The Valley News has been selected to add two journalists — a photojournalist and a climate and environment reporter — to our newsroom through Report for America, a national service program that boosts local news by harnessing community support.

Please consider donating to this effort.

Column: Selling ‘Uncle Tom’s Cabin’ to my students

  • Paul Keane. Copyright (c) Valley News. May not be reprinted or used online without permission. Send requests to

For the Valley News
Published: 6/12/2020 10:10:26 PM
Modified: 6/12/2020 10:10:12 PM

From 1987 to 2012, I taught English at two Vermont high schools, one year at the first and then 24 years at the second, Hartford High. I taught more than 2,600 students, and only about 10 of them were students of color.

My English department at Hartford in 1988 was enlightened even by today’s standards, and its faculty members were allowed to choose the books they wanted to use in advancing the curriculum, even if it meant the expense of ordering new titles. But despite its enlightenment, I noticed early on that my 11th grade classes read no books written by women or by black authors.

I decided to solve two problems at once. I ordered sets Toni Morrison’s Song of Solomon, Lorraine Hansberry’s A Raisin in the Sun and Alice Walker’s The Color Purple. Some students gobbled up these modern books.

I also found, in a supply closet, a dusty set of the novel Uncle Tom’s Cabin. Written by Harriet Beecher Stowe, who was a white woman, and published in book form in 1852, it is 391 pages long and written in 19th century prose. I wondered how I could persuade modern teenagers to read it.

Fortunately, just a year earlier, a made-for-TV adaptation of Uncle Tom’s Cabin, starring Avery Brooks and Samuel L. Jackson, had been released. Suddenly, the 136-year-old classic became interesting.

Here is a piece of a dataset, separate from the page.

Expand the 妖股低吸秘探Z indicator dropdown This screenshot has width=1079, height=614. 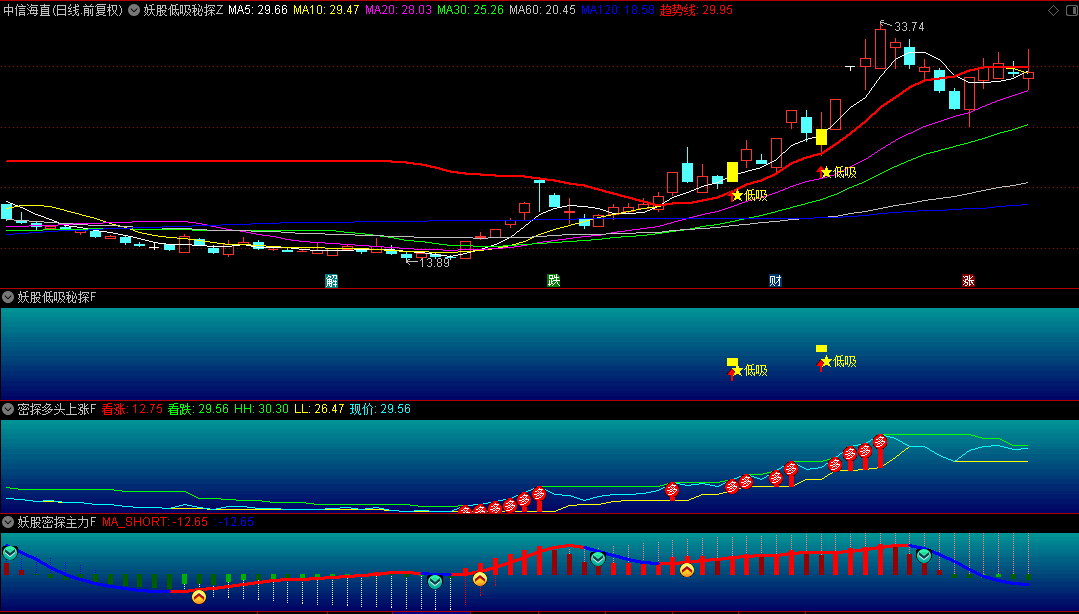pyautogui.click(x=134, y=10)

The fact that the novel was written by a woman had not excited my students. Nor had the fact that it was the best-selling book of the 1800s, second only to the Bible. That it had made Queen Victoria weep when she read it, along with the rest of the world, in monthly installments in the abolitionist publication The National Era, had not impressed them. Even the famous story about President Abraham Lincoln telling Stowe, upon being introduced at a White House reception, “So you are the little lady who started this great war,” didn’t excite them.

But the fact that Stowe’s book had been made into a TV movie, well, that made it “cool.”

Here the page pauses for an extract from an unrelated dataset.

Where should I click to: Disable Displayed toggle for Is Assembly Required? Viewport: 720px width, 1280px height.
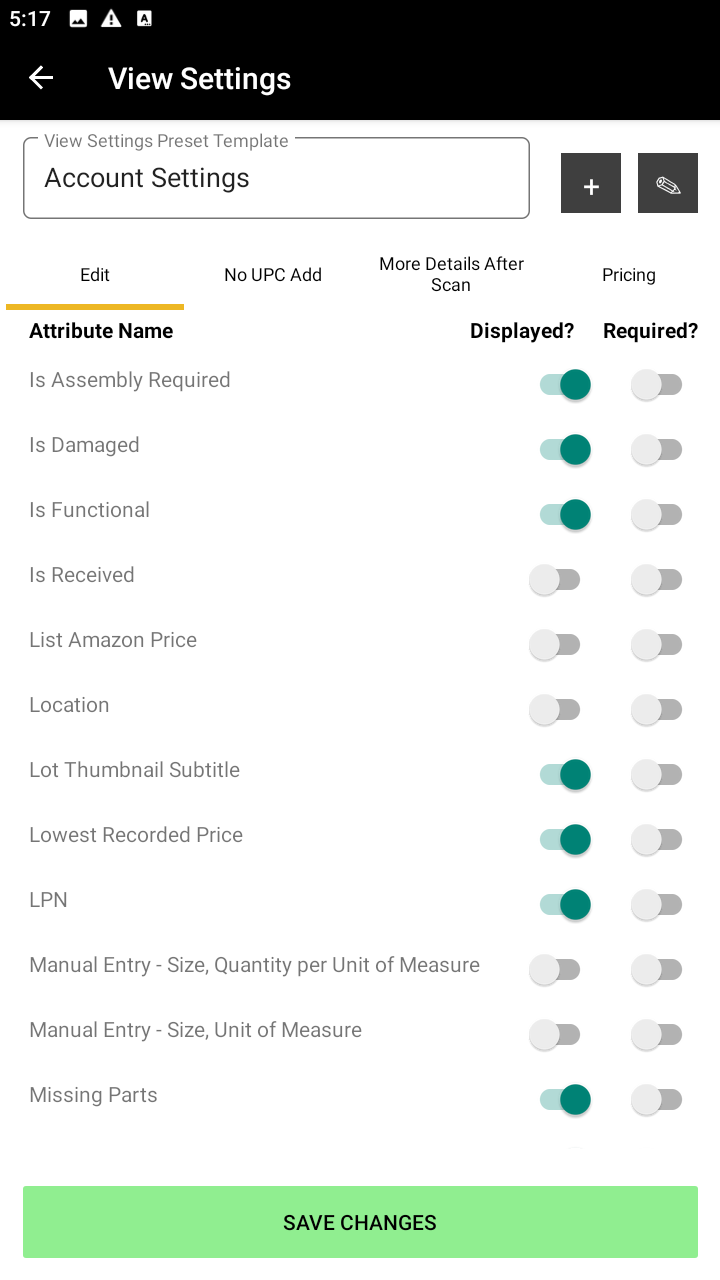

I occasionally got a wisecrack question — “That’s not English, it’s history. Why are you teaching that?” My answer was usually, “We teach interdisciplinary courses in this school, and Uncle Tom’s Cabin is a novel that actually changed the world.”

One day in class I screened the portion of the movie that depicted a slave auction — men and women being sold, children being torn from their parents. When I turned the lights back on, my students’ white faces were grave. The class was uncharacteristically quiet, the quiet of sadness or extreme seriousness. In a country where the average marriage lasts 11 years, being separated from your parents was something all too many of my kids could understand.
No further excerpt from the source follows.